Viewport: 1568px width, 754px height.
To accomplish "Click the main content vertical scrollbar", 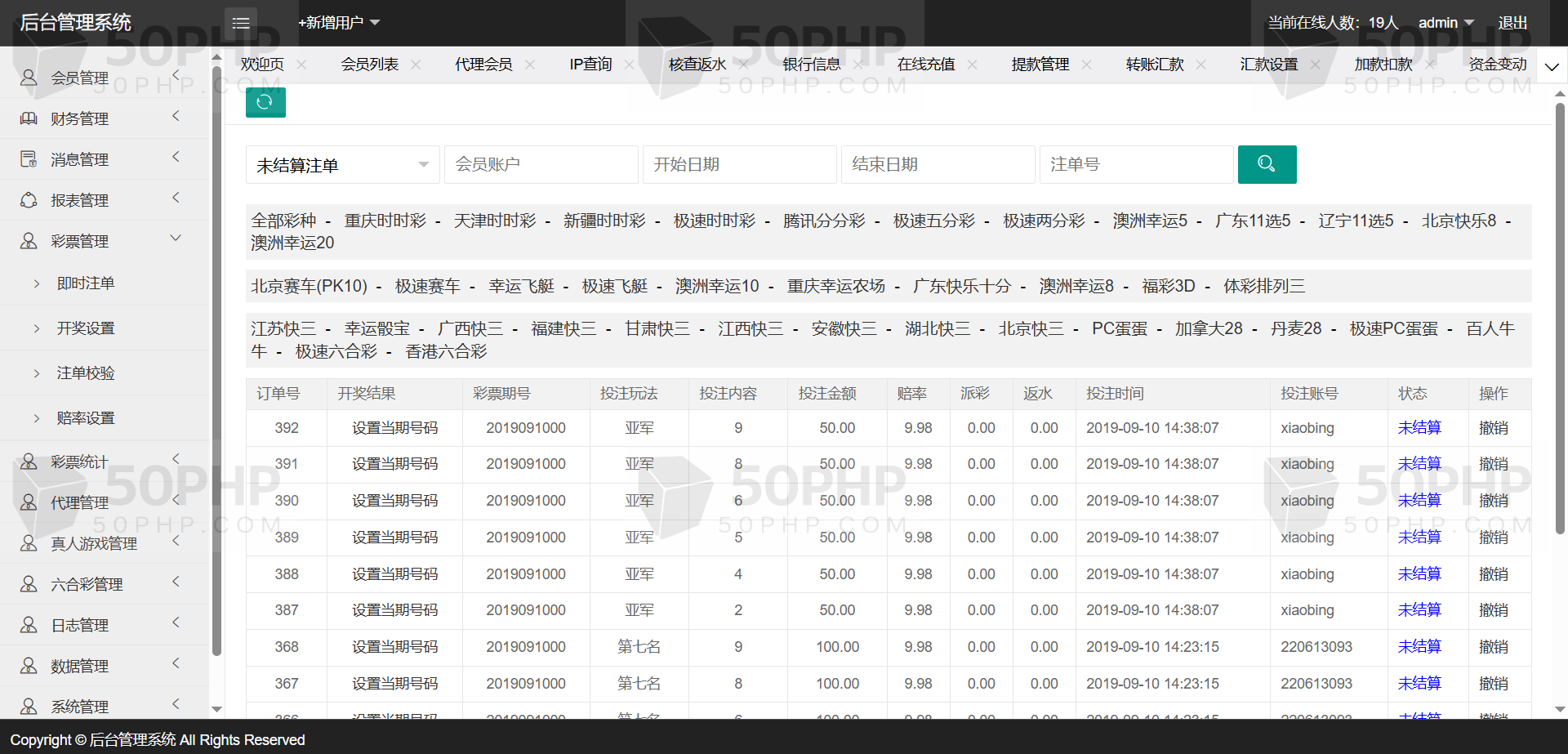I will tap(1560, 319).
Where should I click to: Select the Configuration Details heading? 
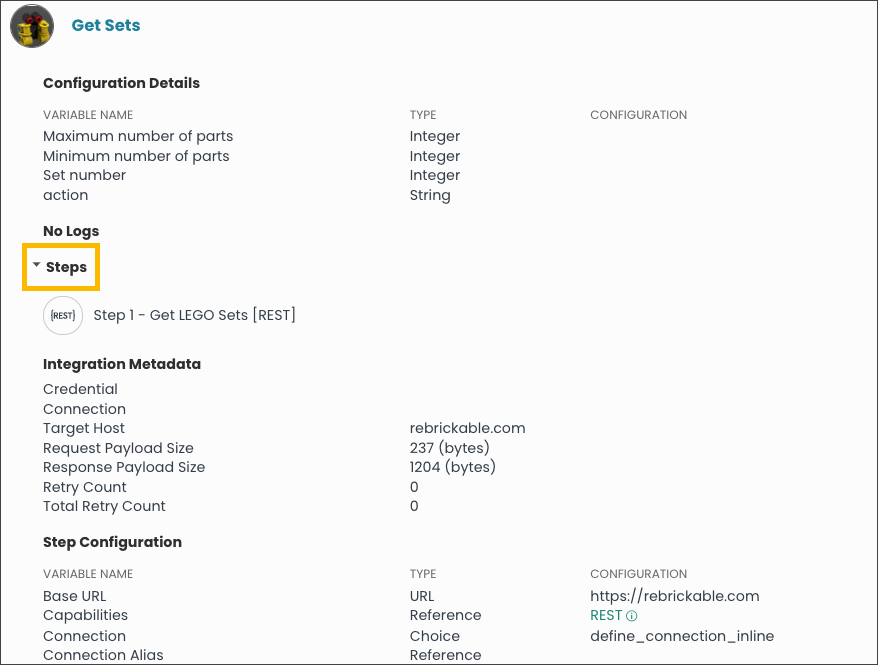tap(121, 83)
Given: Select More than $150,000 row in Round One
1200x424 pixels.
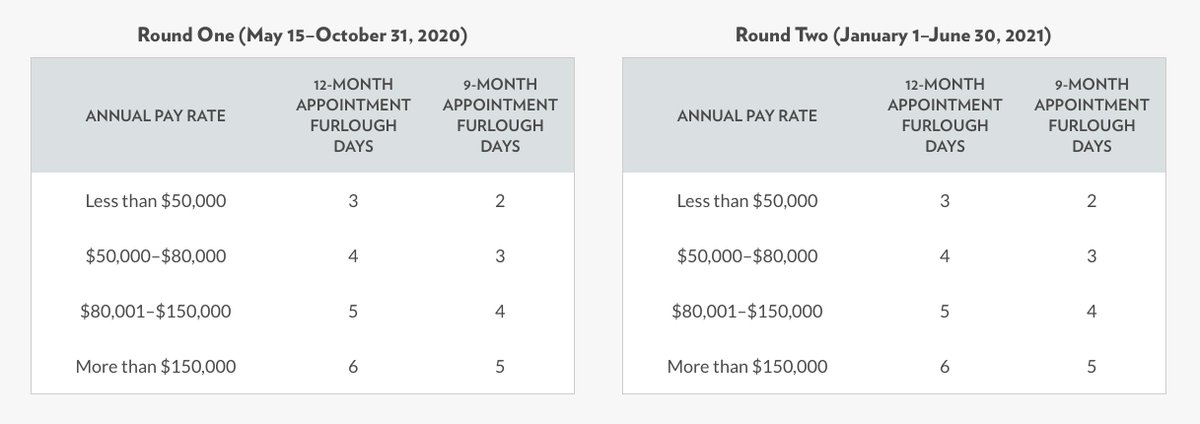Looking at the screenshot, I should tap(304, 366).
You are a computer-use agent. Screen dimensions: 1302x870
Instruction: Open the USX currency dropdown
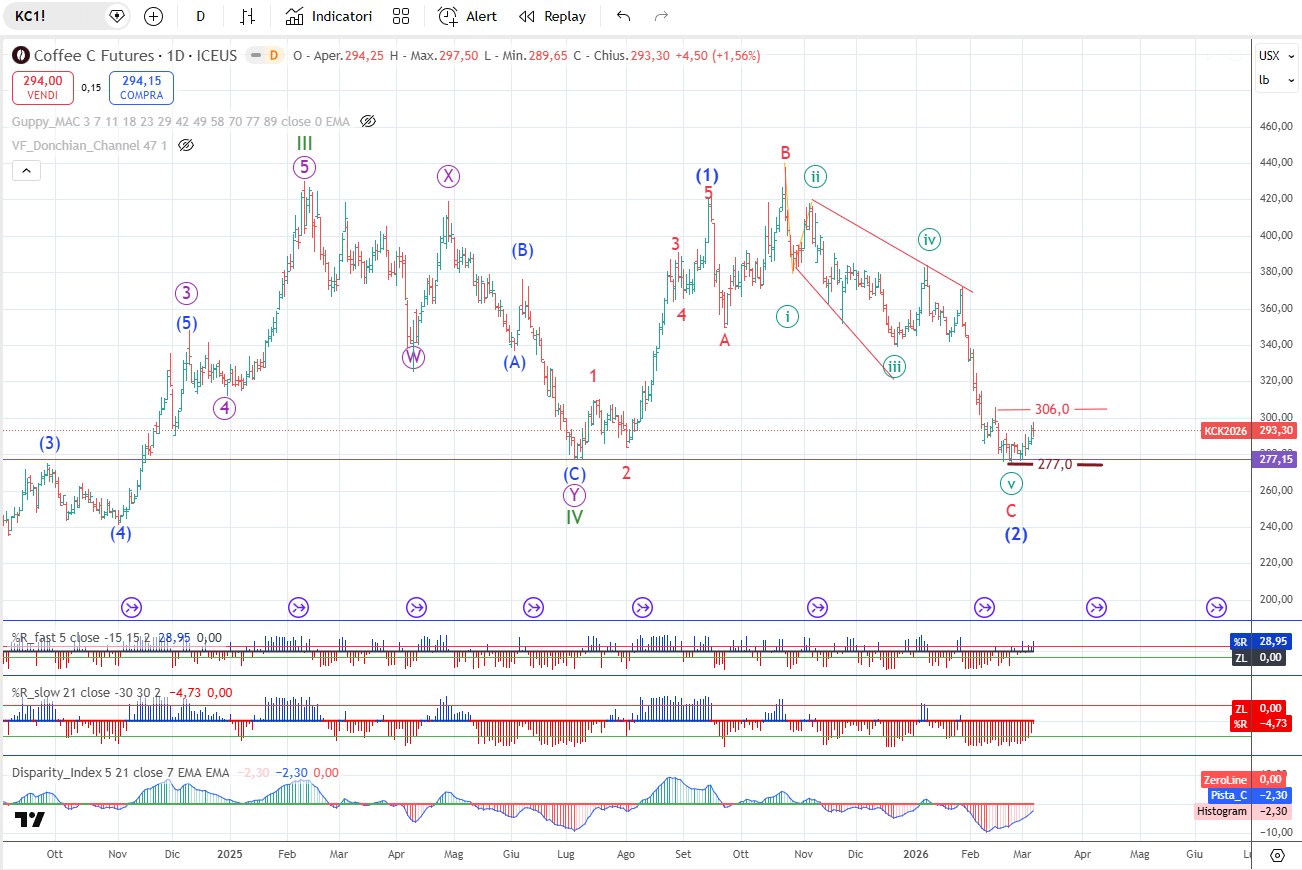pos(1269,56)
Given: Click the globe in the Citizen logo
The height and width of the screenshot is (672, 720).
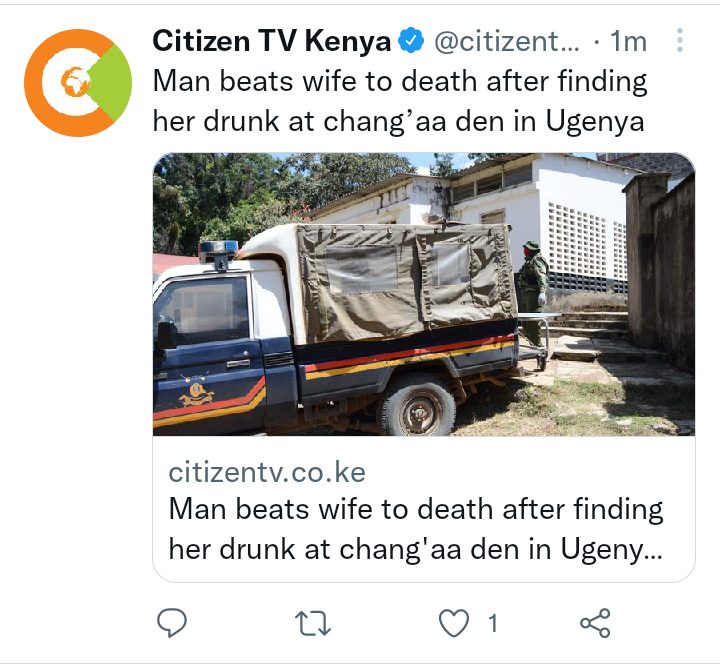Looking at the screenshot, I should tap(75, 82).
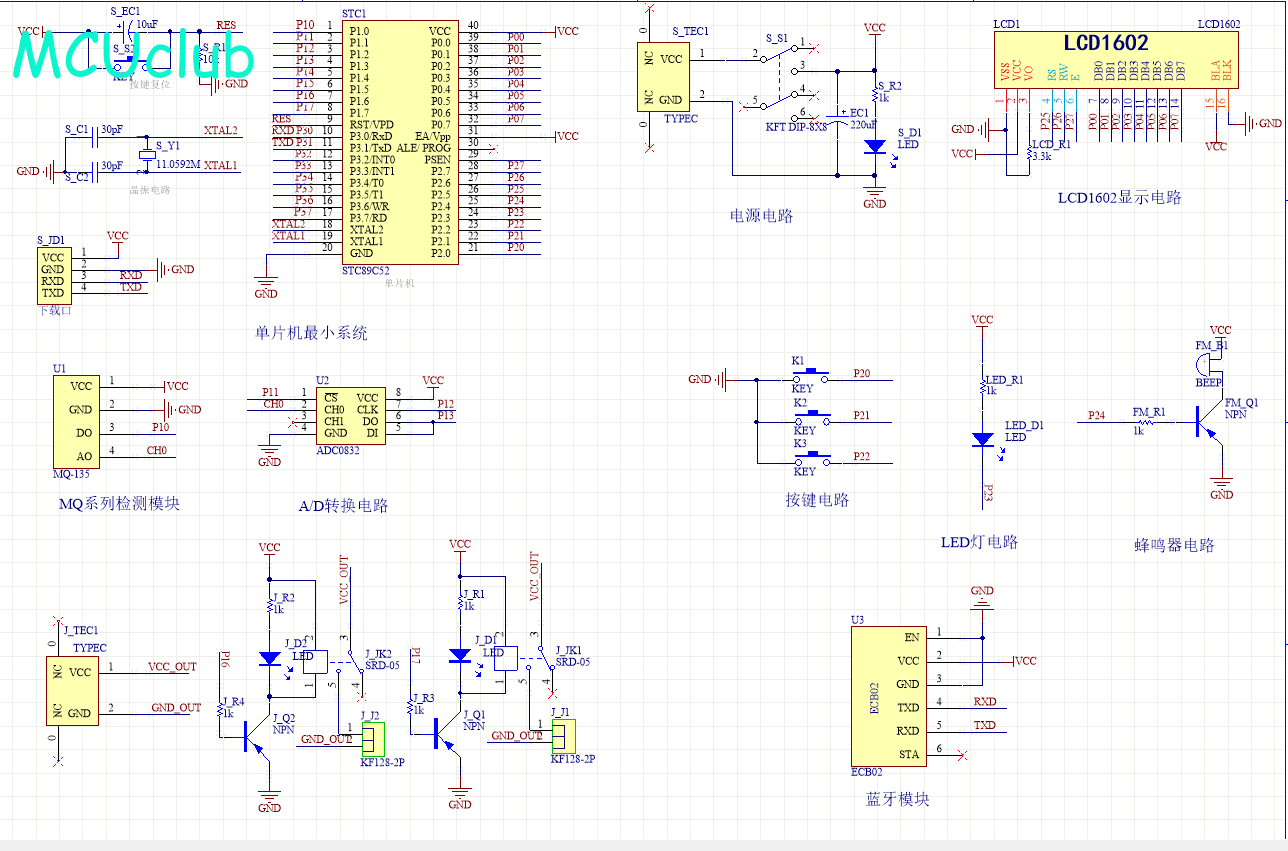Screen dimensions: 1288x851
Task: Click the S_JD1 download port header
Action: (x=53, y=275)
————————
*Directions for this task*:
Reproduce the data word for word, starting with the line that contains "Where should I" and ending with the last line of the data, both included. Leave the pictures out of your copy.

*Solution*:
Where should I click to: Select the Configuration Details heading? 
tap(121, 83)
Given: Select More than $150,000 row in Round One
1200x424 pixels.
Looking at the screenshot, I should tap(304, 366).
You are a computer-use agent. Screen dimensions: 1302x870
Instruction: Open the USX currency dropdown
pos(1269,56)
Given: Click the globe in the Citizen logo
The height and width of the screenshot is (672, 720).
Looking at the screenshot, I should tap(75, 82).
Screen dimensions: 1288x851
Task: Click the S_JD1 download port header
Action: (x=53, y=275)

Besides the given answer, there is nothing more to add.